[[ Records to use, beginning ]]

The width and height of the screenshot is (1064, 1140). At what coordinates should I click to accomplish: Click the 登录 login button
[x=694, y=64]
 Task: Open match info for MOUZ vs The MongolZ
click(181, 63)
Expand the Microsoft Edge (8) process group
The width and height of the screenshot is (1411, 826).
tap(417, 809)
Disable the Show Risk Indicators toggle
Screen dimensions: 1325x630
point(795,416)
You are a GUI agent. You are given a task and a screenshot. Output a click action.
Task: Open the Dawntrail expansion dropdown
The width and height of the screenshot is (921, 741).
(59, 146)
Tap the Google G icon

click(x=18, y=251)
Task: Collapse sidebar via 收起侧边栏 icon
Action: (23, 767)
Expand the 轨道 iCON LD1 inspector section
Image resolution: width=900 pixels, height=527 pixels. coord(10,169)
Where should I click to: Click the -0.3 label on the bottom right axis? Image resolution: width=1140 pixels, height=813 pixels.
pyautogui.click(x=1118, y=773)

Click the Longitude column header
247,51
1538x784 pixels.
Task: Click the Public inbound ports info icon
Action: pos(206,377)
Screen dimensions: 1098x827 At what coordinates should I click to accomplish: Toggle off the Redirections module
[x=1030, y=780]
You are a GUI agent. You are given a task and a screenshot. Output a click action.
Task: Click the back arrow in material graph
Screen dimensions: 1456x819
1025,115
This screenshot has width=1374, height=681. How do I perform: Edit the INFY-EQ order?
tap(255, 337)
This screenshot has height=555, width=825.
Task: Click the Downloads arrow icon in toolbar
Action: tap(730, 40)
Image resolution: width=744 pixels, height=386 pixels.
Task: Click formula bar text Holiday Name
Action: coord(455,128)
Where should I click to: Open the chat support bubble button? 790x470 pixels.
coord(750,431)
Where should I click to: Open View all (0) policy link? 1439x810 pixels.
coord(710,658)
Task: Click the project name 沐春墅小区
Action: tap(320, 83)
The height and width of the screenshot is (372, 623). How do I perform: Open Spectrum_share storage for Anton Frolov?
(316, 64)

[[ Records to use, end ]]

### Exercise aim:
Send back an exact copy of only the lines from the line with "Click the Longitude column header" up to and including the line with "Task: Click the back arrow in material graph" in the data above.

### Output of the task:
Click the Longitude column header
247,51
1538x784 pixels.
Task: Click the Public inbound ports info icon
Action: pos(206,377)
Screen dimensions: 1098x827 At what coordinates should I click to accomplish: Toggle off the Redirections module
[x=1030, y=780]
You are a GUI agent. You are given a task and a screenshot. Output a click action.
Task: Click the back arrow in material graph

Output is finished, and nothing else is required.